Records to process
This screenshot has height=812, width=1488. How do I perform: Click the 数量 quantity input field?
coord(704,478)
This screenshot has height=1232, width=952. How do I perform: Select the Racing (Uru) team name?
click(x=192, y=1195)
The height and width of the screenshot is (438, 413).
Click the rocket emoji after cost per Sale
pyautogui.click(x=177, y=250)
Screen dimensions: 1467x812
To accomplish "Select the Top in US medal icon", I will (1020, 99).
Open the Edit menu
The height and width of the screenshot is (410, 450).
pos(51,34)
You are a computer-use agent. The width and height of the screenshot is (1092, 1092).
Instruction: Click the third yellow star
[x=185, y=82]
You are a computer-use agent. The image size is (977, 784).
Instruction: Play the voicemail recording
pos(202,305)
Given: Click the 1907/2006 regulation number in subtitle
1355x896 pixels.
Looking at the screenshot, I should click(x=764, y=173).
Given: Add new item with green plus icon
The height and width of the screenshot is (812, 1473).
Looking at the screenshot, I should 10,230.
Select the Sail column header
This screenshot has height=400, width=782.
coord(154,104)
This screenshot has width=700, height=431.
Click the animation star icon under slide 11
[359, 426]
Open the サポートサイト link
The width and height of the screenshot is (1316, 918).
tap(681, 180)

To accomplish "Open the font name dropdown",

Assignment
Your task is to set down only the lines that run from the opening of the listing to the line with "The height and width of the screenshot is (438, 413).", both ends included, each unchanged.

The answer
This screenshot has height=812, width=1488. How do I perform: Click the 数量 quantity input field?
coord(704,478)
This screenshot has height=1232, width=952. How do I perform: Select the Racing (Uru) team name?
click(x=192, y=1195)
The height and width of the screenshot is (438, 413).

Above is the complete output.